## Task item:
Only these lines are needed: the first line of the entries below through the line with "You are a computer-use agent. This", each returned exactly.

## Information provided:
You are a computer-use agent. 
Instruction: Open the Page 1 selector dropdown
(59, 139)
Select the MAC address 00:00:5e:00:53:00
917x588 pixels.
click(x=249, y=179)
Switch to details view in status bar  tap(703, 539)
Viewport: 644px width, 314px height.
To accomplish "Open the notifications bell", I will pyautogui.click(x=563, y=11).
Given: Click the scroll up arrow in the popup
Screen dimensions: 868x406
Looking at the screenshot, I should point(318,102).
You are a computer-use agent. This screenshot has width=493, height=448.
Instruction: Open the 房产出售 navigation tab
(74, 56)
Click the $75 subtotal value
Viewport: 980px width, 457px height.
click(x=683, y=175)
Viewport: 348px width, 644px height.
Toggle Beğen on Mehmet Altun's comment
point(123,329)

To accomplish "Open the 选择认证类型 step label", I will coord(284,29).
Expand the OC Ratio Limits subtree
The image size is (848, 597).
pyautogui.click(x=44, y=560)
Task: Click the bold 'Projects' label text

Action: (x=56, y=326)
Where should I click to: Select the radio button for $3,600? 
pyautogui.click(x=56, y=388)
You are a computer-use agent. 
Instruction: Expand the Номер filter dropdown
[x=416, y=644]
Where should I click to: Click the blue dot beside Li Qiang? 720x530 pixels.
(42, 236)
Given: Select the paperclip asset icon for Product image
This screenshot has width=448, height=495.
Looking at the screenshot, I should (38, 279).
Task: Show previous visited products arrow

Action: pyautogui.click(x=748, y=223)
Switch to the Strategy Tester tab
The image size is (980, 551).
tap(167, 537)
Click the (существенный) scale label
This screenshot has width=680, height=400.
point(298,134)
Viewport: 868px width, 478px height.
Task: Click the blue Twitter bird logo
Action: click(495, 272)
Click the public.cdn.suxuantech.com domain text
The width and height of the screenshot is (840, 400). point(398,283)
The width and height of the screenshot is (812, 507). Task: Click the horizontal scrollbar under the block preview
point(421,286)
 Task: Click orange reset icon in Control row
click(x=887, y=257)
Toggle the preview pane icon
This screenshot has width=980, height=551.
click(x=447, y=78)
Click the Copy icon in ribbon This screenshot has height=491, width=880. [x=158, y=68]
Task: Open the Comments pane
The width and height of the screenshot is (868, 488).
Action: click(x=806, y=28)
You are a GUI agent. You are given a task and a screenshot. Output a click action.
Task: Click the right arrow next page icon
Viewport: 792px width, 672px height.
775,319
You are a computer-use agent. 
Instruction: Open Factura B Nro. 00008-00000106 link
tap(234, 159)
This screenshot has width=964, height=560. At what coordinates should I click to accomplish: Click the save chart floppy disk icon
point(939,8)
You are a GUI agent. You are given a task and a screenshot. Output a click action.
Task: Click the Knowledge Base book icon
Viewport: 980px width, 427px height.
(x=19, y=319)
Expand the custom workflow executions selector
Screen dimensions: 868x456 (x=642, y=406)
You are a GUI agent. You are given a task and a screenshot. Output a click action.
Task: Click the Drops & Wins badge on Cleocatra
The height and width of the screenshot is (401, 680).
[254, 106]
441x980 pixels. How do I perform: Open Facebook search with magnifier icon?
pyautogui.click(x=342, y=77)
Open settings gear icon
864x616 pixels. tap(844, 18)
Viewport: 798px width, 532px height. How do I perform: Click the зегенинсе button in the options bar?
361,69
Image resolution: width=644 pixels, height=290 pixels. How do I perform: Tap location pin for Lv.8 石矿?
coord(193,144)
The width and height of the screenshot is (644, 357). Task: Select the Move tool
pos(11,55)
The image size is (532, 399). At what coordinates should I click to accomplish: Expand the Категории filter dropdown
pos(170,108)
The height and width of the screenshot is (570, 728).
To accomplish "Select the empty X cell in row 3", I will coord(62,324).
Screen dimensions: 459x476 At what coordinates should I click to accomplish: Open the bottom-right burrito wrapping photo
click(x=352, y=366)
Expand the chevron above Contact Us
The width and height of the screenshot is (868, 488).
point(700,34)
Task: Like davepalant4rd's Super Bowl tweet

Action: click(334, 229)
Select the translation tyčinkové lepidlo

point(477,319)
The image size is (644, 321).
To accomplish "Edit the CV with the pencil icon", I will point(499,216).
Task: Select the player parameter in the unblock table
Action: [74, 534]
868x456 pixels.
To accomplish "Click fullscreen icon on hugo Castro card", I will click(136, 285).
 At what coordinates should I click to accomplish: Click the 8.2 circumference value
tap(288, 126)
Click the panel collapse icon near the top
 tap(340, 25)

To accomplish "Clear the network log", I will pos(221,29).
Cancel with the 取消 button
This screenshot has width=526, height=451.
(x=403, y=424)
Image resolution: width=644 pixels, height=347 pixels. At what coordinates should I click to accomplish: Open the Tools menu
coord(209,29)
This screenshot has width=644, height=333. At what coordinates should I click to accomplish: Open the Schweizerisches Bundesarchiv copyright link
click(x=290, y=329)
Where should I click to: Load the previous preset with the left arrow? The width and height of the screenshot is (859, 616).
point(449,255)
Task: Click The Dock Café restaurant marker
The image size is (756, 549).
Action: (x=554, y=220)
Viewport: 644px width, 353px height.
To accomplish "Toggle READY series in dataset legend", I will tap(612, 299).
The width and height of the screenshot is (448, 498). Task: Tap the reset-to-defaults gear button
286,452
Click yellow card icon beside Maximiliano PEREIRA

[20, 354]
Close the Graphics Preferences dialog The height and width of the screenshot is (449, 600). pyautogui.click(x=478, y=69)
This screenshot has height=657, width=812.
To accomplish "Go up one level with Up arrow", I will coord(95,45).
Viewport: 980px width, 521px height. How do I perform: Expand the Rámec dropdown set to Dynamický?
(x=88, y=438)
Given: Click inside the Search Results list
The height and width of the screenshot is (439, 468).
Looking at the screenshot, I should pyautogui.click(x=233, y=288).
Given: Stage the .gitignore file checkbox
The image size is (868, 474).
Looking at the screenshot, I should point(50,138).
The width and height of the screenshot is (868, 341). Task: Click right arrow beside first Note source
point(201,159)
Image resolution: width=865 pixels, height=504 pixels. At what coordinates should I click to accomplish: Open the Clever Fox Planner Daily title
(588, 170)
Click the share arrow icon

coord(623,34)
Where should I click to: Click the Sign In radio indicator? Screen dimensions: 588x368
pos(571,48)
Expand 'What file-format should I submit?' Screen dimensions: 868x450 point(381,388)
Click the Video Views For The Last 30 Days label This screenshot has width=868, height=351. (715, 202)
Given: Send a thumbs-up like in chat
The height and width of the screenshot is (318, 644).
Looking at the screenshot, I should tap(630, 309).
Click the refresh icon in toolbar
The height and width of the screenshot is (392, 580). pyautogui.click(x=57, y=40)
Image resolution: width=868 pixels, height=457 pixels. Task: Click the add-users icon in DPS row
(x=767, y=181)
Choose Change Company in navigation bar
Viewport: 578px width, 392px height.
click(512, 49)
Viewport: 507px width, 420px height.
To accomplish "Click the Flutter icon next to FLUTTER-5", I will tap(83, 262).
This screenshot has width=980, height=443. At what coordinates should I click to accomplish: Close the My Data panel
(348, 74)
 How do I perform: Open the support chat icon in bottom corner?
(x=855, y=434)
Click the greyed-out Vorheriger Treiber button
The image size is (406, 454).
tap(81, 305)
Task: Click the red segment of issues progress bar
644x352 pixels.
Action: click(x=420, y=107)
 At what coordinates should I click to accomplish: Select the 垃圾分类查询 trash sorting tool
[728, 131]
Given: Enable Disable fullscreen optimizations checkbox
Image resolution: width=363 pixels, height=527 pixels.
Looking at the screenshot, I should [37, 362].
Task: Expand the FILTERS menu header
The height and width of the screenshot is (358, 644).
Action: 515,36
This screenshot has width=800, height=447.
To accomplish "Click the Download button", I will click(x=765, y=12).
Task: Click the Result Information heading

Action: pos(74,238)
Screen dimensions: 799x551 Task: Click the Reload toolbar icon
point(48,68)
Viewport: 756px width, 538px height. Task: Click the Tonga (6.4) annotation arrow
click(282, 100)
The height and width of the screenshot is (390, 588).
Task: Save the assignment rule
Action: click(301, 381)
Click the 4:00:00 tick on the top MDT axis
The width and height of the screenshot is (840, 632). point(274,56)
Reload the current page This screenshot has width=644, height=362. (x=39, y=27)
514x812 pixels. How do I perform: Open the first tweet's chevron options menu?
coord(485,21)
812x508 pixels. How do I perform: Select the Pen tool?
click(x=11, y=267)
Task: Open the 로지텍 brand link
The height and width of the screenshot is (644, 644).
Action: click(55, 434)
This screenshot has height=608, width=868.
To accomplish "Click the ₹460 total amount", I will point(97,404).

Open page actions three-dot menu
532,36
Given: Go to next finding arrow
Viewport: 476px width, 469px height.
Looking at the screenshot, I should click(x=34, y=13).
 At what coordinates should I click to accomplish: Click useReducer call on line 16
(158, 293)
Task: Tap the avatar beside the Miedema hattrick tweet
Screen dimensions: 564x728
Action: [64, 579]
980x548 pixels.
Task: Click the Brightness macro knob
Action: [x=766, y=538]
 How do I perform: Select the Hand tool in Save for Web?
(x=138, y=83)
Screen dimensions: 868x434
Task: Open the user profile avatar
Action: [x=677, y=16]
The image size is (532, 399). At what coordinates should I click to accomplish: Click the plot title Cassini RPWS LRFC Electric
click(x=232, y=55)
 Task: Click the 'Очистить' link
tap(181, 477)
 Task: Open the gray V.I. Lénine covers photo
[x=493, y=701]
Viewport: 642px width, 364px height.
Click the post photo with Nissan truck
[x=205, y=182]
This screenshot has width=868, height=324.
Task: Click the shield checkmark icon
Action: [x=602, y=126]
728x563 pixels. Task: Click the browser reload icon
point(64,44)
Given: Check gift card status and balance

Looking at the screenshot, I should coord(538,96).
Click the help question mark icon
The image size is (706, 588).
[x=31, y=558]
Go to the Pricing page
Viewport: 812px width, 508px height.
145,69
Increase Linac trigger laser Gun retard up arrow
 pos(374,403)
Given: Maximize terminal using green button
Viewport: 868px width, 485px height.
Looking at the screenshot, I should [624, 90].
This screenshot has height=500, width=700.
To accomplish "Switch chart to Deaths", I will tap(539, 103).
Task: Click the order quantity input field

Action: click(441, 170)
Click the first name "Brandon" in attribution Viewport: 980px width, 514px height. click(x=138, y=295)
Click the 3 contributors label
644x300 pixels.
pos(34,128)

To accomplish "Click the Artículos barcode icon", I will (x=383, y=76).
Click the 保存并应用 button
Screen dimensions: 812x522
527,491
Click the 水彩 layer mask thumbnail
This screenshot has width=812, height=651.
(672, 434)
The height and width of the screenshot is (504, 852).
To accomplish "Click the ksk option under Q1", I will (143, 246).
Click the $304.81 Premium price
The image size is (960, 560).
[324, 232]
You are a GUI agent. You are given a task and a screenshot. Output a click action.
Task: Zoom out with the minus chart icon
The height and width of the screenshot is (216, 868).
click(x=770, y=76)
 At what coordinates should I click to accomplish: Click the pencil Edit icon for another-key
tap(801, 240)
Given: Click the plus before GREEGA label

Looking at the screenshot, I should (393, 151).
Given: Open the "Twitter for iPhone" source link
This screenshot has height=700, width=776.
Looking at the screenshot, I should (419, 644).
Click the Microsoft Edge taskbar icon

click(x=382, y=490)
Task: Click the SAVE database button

## Written response:
You are a computer-use agent. 
Instruction: Open the Page 1 selector dropdown
(59, 139)
Select the MAC address 00:00:5e:00:53:00
917x588 pixels.
click(x=249, y=179)
Switch to details view in status bar  tap(703, 539)
Viewport: 644px width, 314px height.
To accomplish "Open the notifications bell", I will pyautogui.click(x=563, y=11).
Given: Click the scroll up arrow in the popup
Screen dimensions: 868x406
Looking at the screenshot, I should point(318,102).
You are a computer-use agent. This screenshot has width=493, height=448.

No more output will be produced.